#### [Supplied entries]
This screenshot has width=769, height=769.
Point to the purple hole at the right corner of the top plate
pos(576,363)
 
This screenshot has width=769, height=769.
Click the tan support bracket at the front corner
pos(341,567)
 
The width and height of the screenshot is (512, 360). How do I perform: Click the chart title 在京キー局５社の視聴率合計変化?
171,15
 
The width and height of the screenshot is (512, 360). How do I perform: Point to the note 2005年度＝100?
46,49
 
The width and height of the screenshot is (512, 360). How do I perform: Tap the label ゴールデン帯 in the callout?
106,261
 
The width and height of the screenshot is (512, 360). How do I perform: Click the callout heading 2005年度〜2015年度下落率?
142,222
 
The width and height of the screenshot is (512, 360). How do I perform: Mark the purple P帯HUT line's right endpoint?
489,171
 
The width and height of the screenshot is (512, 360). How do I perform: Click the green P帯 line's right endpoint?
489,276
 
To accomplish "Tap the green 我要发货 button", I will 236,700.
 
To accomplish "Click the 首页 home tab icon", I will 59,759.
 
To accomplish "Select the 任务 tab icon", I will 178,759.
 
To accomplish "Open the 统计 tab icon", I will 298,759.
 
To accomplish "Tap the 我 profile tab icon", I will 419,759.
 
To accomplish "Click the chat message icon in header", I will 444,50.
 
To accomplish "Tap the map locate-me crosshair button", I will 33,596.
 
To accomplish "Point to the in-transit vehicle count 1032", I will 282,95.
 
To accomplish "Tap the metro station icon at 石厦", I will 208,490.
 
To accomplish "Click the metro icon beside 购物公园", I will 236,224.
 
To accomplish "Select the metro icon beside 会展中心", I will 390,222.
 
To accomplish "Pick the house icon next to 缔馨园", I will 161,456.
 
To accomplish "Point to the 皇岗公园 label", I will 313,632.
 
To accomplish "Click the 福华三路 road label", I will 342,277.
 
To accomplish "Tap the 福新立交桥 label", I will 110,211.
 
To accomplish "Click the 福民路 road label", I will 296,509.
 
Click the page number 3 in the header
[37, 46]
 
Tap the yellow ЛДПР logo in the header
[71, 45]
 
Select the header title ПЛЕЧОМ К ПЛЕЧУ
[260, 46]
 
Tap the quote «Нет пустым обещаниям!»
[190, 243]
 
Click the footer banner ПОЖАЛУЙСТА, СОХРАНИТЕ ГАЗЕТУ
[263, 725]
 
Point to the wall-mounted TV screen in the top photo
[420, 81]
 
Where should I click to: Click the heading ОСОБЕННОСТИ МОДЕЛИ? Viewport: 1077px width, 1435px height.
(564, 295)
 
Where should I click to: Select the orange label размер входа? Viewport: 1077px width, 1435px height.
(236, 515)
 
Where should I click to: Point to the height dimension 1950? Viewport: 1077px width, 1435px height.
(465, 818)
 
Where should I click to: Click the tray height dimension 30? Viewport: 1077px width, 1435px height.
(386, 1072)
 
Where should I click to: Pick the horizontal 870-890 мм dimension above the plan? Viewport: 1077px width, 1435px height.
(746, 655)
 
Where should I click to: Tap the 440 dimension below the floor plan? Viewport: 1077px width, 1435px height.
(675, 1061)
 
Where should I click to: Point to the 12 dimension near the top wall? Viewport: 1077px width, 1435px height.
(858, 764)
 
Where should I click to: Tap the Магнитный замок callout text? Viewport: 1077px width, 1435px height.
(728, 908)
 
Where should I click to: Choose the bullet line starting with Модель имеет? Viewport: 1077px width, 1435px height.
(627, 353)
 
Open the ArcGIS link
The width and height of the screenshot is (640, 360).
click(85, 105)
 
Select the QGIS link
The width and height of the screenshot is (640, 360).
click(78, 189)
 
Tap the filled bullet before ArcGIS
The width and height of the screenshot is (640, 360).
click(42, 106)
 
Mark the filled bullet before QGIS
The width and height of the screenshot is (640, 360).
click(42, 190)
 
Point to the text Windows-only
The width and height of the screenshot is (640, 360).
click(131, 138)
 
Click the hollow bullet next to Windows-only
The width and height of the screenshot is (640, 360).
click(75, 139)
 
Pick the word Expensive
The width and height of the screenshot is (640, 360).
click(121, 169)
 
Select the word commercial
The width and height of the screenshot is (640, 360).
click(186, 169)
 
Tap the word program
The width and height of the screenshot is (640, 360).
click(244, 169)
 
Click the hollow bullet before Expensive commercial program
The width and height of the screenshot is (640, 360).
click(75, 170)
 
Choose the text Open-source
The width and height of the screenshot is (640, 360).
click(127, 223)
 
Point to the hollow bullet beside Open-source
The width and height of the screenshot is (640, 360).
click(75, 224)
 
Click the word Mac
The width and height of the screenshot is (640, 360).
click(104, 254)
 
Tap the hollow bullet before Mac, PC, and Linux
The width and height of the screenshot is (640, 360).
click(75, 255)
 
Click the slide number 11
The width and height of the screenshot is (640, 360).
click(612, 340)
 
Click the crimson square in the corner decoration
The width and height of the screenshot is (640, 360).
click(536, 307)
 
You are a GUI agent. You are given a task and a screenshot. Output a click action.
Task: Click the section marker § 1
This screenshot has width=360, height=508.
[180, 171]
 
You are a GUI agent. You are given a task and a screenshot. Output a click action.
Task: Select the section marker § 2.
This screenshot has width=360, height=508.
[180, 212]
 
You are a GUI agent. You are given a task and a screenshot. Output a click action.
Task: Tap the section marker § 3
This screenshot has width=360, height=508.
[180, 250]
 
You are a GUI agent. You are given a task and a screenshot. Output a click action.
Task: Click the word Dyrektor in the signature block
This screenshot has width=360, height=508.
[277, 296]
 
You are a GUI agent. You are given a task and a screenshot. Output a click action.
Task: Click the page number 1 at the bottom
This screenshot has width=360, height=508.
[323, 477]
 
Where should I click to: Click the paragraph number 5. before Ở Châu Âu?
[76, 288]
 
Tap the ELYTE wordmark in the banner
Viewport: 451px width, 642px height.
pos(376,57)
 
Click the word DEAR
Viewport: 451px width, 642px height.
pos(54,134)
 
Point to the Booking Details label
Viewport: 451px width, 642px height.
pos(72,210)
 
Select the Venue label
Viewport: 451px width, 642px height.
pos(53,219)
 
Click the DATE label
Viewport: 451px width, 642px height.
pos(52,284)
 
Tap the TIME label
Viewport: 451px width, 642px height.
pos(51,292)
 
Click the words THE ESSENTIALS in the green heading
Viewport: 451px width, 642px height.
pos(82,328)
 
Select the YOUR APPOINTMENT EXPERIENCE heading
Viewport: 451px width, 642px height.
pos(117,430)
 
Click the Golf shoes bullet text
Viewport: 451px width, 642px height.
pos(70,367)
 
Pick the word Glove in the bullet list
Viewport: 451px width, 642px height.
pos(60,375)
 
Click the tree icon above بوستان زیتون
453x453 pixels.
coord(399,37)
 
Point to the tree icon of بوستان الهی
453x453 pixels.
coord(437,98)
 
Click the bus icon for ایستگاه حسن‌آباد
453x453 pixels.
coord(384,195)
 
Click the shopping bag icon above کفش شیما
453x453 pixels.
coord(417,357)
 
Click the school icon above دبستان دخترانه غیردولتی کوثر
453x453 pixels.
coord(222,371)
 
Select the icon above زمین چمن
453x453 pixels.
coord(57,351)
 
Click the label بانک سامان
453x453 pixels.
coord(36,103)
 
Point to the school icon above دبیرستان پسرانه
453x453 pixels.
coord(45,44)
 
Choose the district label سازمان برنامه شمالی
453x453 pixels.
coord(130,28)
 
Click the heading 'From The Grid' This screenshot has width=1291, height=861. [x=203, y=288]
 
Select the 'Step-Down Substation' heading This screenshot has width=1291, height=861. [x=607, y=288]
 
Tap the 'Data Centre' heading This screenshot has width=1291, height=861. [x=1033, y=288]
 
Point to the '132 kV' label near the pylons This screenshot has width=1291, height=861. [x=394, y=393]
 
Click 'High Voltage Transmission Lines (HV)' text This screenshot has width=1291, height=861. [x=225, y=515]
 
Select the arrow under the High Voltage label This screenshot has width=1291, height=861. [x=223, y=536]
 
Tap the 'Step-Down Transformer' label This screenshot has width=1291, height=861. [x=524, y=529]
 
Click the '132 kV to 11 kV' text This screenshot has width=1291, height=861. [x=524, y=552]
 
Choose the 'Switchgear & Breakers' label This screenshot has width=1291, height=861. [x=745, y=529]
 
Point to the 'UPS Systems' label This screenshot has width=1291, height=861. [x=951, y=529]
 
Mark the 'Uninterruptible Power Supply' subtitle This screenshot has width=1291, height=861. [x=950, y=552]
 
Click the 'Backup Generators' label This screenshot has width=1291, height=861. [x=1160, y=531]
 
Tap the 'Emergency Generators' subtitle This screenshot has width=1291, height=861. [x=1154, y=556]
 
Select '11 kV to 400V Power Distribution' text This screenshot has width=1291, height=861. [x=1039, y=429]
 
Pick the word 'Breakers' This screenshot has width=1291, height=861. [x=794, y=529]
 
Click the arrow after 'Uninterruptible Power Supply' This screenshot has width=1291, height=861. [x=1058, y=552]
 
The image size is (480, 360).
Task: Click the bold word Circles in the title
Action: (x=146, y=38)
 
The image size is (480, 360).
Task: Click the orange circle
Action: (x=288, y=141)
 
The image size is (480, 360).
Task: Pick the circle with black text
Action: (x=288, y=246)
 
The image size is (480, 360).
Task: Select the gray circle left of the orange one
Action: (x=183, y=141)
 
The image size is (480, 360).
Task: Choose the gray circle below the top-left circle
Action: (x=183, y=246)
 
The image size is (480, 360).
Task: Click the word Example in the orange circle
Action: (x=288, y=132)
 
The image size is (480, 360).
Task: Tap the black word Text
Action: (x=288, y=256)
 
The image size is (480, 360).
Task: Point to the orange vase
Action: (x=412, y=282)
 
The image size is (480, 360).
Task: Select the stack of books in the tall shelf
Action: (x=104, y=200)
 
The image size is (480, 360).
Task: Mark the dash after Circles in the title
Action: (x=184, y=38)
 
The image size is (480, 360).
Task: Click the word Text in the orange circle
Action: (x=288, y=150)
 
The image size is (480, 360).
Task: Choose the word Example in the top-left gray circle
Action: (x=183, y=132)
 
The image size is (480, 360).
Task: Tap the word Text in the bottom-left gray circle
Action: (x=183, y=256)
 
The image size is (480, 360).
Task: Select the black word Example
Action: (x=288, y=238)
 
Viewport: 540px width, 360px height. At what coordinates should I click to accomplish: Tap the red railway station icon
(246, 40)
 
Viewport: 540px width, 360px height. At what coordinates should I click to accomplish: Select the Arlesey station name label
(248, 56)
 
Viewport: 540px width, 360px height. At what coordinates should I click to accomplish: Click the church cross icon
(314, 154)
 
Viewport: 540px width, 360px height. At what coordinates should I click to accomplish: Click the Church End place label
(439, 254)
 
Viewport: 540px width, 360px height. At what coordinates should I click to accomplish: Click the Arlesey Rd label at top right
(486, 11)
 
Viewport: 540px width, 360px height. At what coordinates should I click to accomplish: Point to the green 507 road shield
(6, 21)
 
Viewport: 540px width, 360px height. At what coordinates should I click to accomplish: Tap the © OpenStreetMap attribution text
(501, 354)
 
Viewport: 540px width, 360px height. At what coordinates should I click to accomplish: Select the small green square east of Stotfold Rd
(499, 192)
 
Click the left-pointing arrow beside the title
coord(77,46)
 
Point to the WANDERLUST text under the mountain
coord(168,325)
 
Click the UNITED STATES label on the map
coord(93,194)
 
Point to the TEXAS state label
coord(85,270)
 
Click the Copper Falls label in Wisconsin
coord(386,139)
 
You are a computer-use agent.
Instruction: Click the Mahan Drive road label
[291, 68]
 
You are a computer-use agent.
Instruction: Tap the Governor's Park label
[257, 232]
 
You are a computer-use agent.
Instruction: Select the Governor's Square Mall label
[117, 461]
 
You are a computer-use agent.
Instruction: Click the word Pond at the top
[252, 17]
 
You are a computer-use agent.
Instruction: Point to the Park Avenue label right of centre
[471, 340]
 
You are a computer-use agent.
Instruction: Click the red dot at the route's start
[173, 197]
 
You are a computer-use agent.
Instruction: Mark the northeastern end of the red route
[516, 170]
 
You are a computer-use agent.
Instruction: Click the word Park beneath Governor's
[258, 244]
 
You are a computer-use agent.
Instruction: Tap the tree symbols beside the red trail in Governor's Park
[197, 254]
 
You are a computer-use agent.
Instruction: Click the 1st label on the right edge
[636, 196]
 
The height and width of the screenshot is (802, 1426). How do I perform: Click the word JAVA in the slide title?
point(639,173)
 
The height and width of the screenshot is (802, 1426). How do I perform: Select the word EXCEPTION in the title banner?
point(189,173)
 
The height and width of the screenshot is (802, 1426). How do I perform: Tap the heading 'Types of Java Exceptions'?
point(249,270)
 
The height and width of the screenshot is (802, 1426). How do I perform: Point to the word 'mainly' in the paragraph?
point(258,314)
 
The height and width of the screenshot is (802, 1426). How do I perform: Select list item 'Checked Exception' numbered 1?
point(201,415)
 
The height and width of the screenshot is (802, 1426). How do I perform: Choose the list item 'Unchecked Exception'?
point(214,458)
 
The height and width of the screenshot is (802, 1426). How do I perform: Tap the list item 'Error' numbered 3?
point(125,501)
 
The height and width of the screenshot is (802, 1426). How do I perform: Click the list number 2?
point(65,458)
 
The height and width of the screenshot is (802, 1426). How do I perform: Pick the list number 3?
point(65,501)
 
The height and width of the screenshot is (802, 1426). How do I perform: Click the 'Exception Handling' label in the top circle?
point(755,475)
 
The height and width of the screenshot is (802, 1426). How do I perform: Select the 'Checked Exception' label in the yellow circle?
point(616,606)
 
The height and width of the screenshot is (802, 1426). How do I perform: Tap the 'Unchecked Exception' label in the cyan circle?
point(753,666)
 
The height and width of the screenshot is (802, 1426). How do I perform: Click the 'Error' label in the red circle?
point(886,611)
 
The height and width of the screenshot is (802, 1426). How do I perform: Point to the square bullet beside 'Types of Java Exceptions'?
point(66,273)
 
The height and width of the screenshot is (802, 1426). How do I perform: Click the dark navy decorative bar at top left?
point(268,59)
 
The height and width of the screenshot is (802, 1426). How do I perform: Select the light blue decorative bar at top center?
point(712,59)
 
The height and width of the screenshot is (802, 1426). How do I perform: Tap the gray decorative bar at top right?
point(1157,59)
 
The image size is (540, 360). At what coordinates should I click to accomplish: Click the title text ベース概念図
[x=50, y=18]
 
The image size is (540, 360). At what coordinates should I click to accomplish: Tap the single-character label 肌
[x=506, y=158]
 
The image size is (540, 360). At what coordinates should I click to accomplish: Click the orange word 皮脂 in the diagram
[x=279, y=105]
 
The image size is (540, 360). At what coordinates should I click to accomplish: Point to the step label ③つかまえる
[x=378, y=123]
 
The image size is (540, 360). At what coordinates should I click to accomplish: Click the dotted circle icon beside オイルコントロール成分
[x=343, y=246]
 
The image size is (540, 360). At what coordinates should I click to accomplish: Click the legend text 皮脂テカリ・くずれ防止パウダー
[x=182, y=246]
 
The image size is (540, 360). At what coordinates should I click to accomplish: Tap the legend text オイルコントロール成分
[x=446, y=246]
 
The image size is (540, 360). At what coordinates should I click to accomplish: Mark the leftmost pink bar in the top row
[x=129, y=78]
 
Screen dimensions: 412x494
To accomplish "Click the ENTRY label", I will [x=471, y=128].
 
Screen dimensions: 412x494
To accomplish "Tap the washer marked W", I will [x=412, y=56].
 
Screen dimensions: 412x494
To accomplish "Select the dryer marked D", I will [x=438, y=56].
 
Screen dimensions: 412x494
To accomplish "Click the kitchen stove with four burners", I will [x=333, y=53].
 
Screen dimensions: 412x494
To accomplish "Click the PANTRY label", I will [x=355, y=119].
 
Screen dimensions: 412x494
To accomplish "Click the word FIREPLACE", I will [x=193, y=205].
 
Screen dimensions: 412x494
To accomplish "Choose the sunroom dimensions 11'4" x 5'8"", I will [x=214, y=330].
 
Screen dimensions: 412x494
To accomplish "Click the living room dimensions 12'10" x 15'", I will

#### [Your instructions]
Reproduce the lines above word for word, starting at the line that contains "the top circle?" and ending at the line that contains "point(268,59)".

#### [Written response]
The height and width of the screenshot is (802, 1426). How do I perform: Click the 'Exception Handling' label in the top circle?
point(755,475)
 
The height and width of the screenshot is (802, 1426). How do I perform: Select the 'Checked Exception' label in the yellow circle?
point(616,606)
 
The height and width of the screenshot is (802, 1426). How do I perform: Tap the 'Unchecked Exception' label in the cyan circle?
point(753,666)
 
The height and width of the screenshot is (802, 1426). How do I perform: Click the 'Error' label in the red circle?
point(886,611)
 
The height and width of the screenshot is (802, 1426). How do I perform: Point to the square bullet beside 'Types of Java Exceptions'?
point(66,273)
 
The height and width of the screenshot is (802, 1426). How do I perform: Click the dark navy decorative bar at top left?
point(268,59)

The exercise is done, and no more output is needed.